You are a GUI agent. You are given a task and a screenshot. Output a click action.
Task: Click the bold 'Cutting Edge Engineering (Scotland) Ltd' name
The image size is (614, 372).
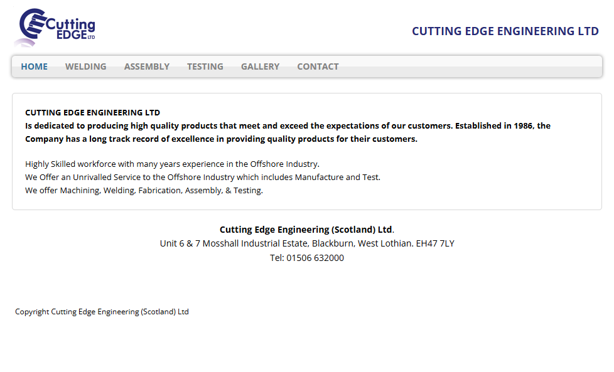pos(306,230)
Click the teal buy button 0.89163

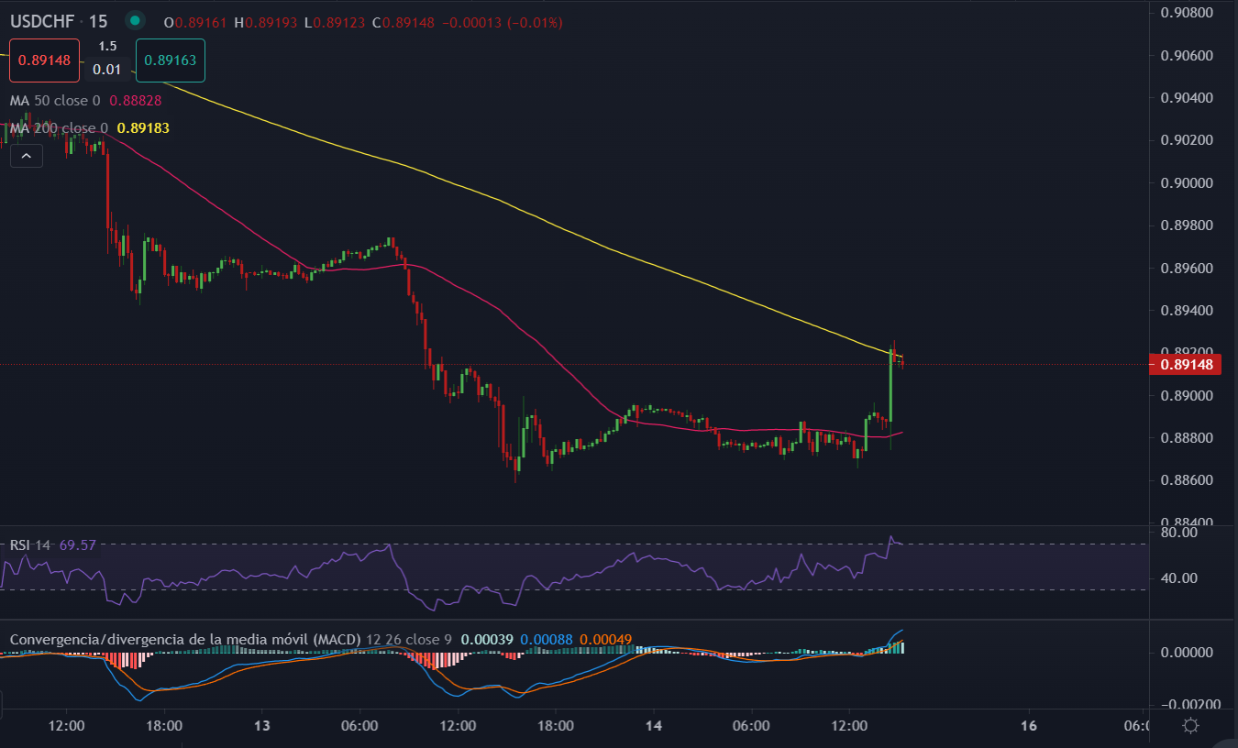point(170,61)
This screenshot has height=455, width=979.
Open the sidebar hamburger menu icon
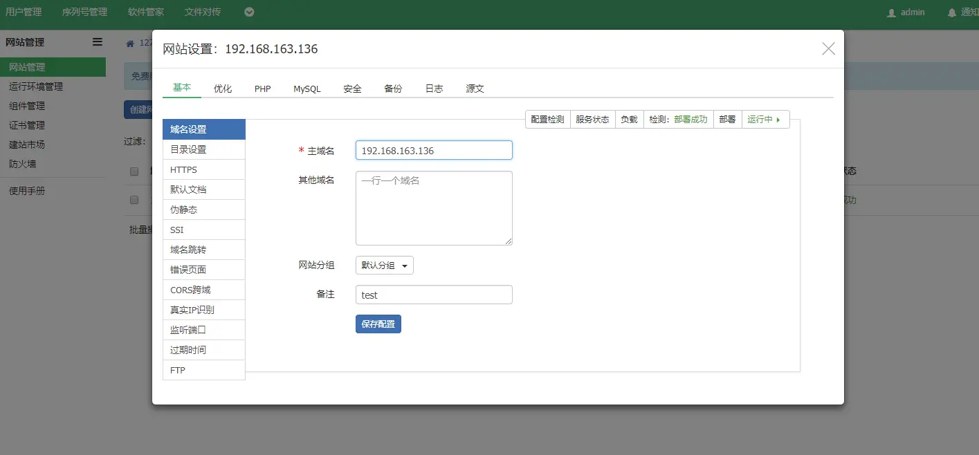click(x=97, y=41)
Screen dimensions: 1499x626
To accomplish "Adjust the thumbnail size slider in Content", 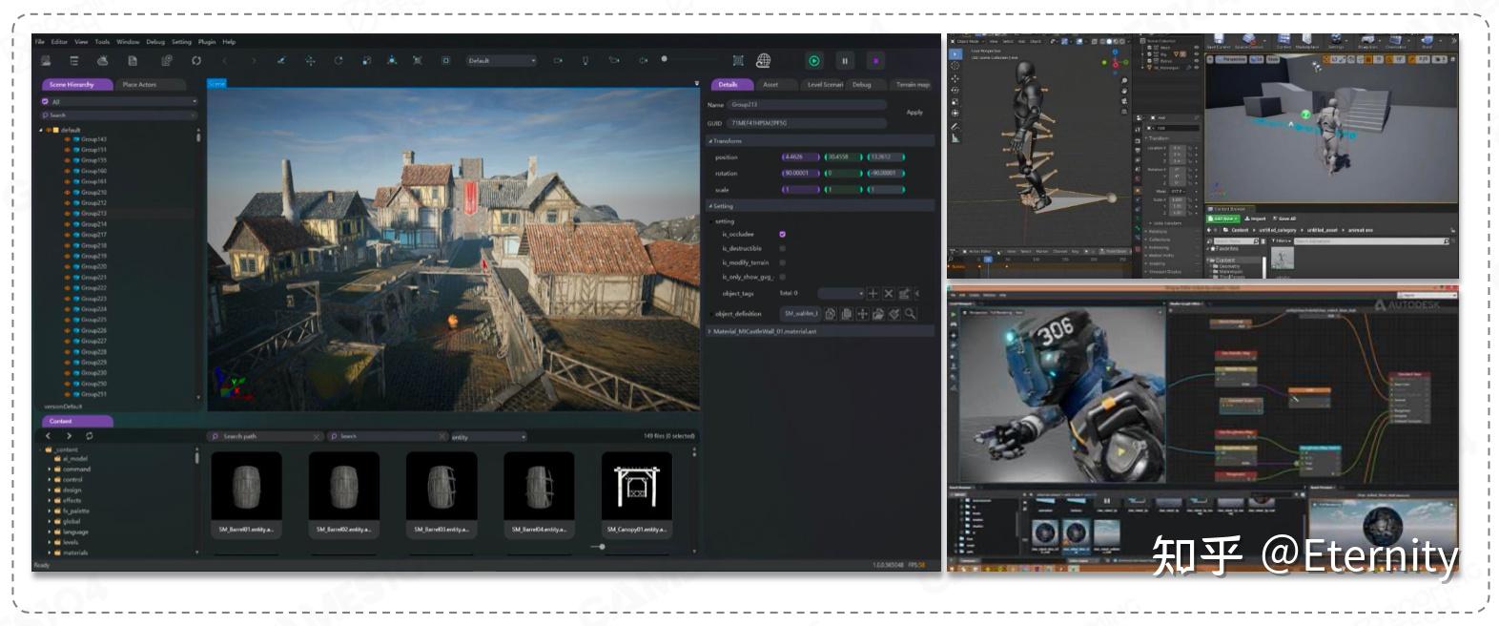I will [602, 547].
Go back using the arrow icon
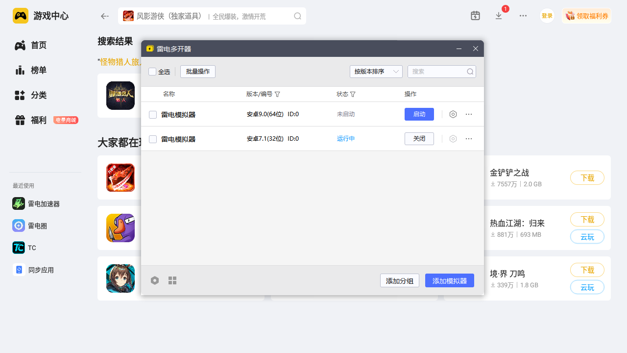The image size is (627, 353). pos(104,16)
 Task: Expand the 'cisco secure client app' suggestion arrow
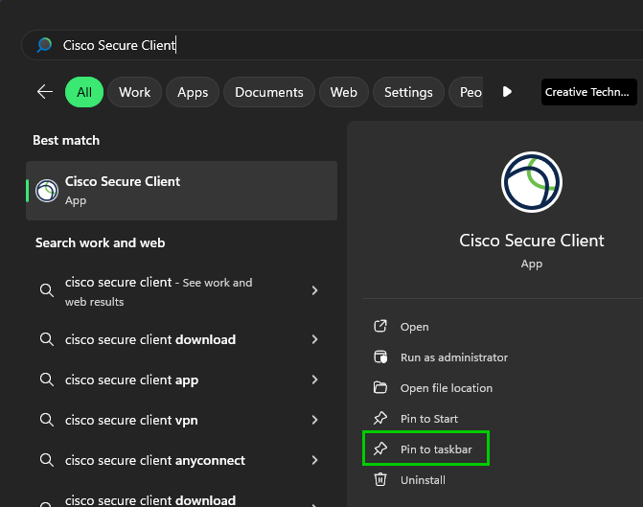(x=315, y=380)
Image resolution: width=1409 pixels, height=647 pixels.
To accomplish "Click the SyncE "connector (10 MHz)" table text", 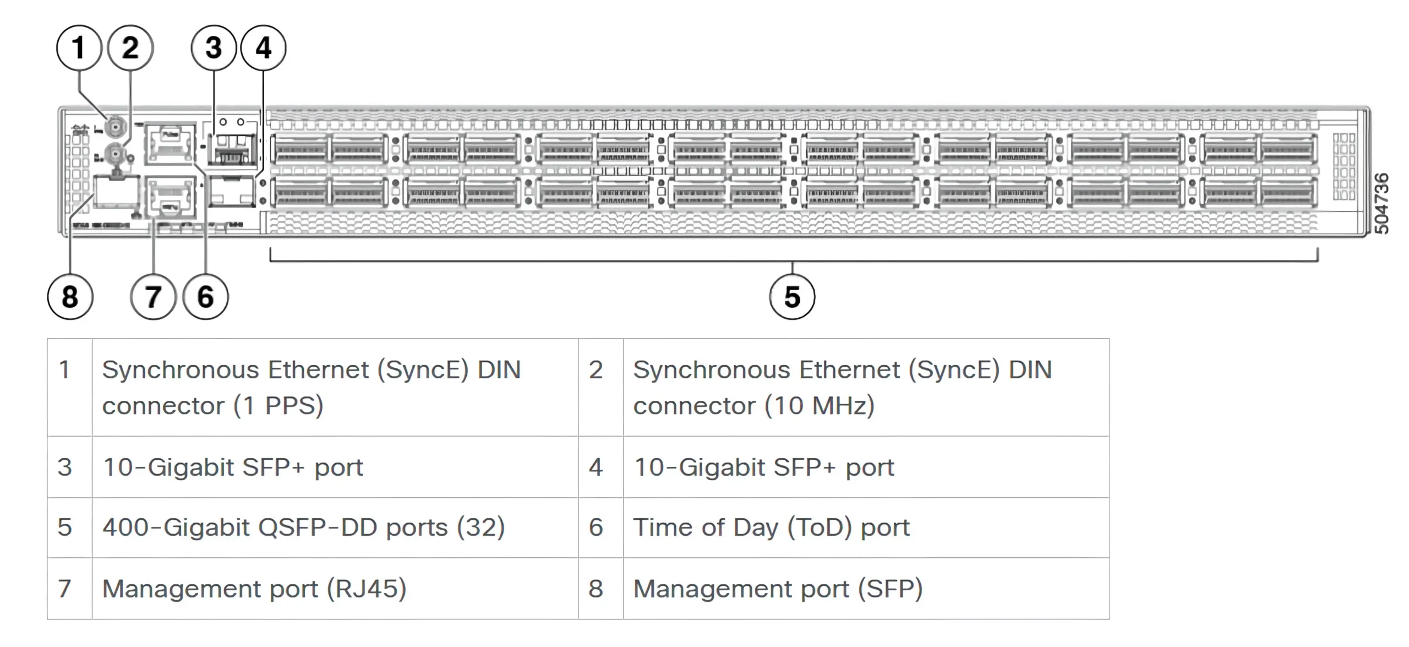I will [753, 406].
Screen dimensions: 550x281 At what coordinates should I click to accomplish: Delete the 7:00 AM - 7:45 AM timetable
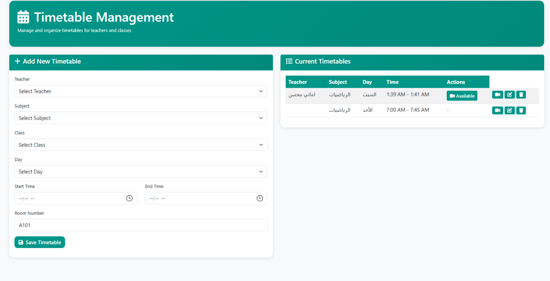(x=521, y=110)
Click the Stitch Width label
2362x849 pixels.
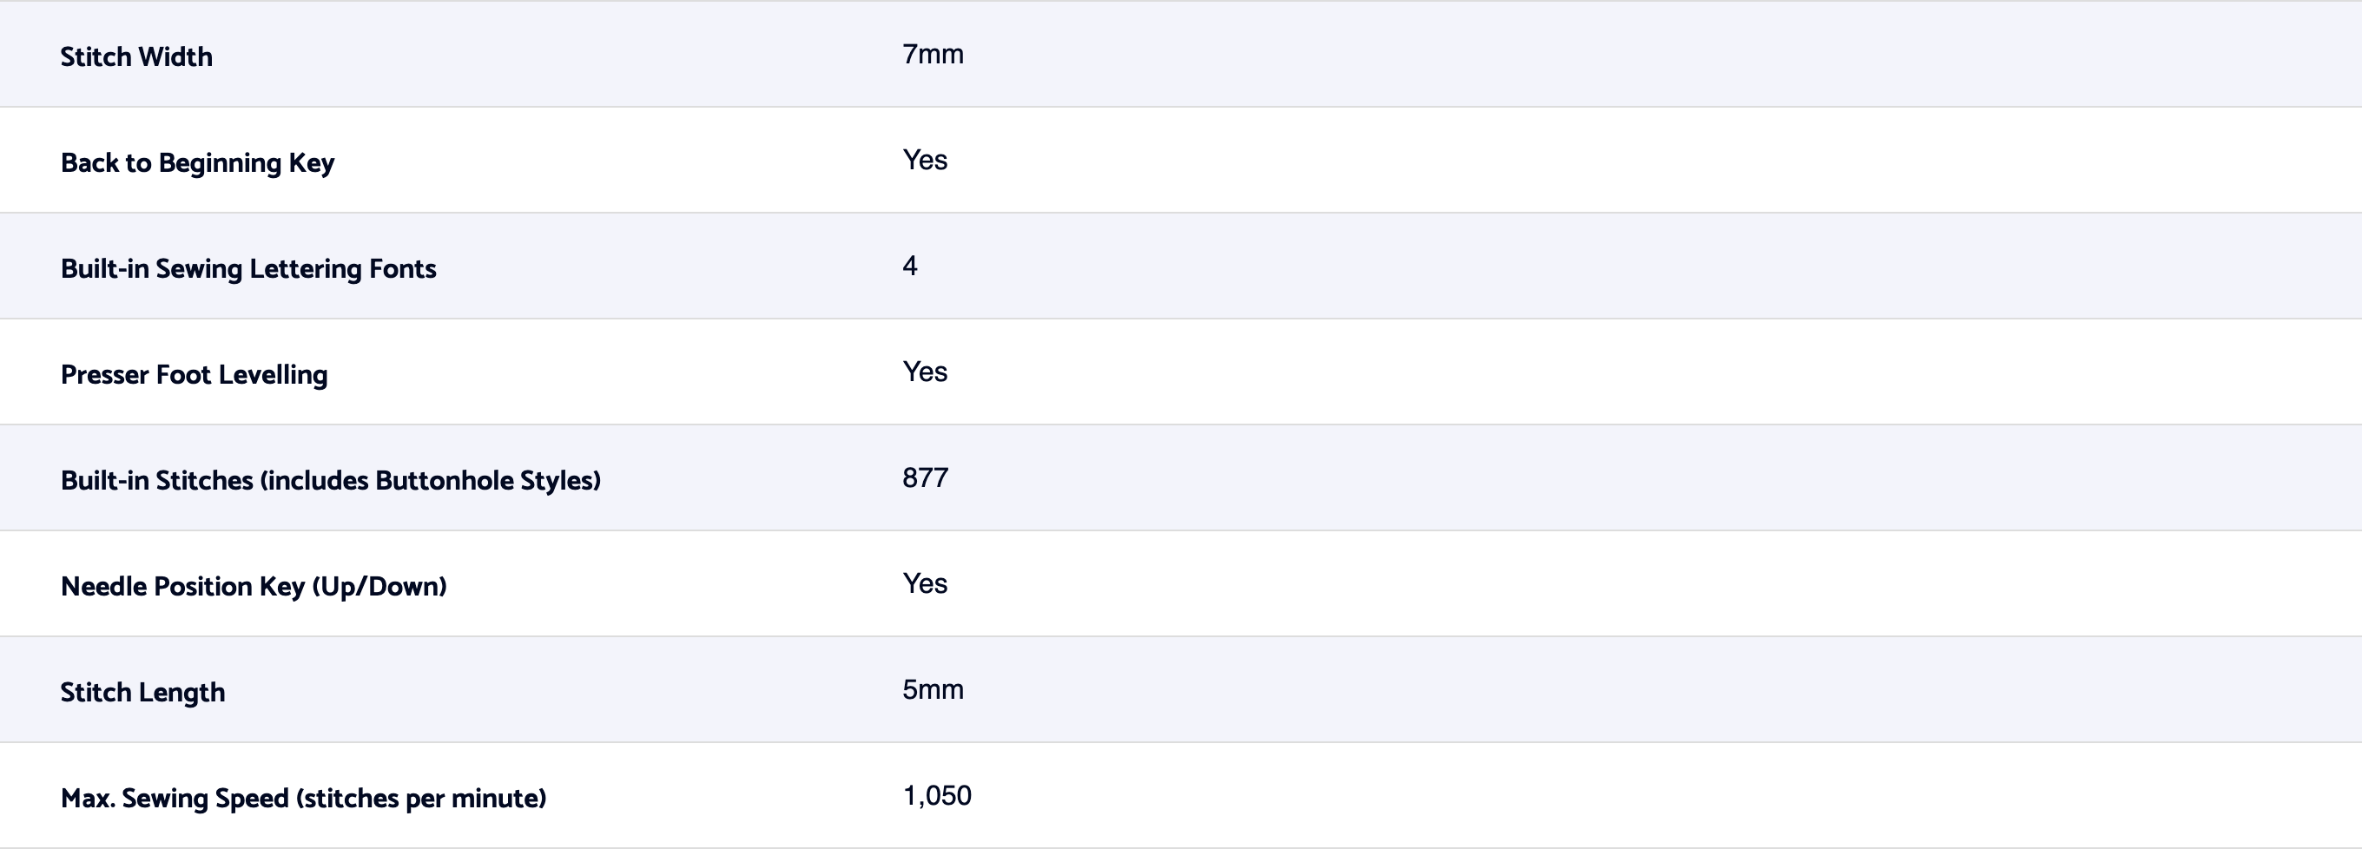[137, 57]
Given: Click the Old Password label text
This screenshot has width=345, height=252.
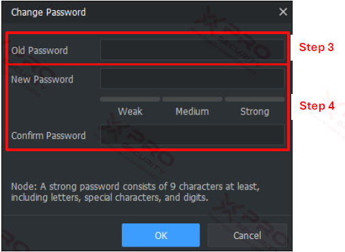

** Directions **
Nothing but the lines from the line containing "Click the Stitch Width label" through the end of the data, both ends included, is to be reproduced, exactly as written and without the pictures.

** Exercise output **
Click the Stitch Width label
2362x849 pixels.
[137, 57]
Given: Click the Old Password label text
This screenshot has width=345, height=252.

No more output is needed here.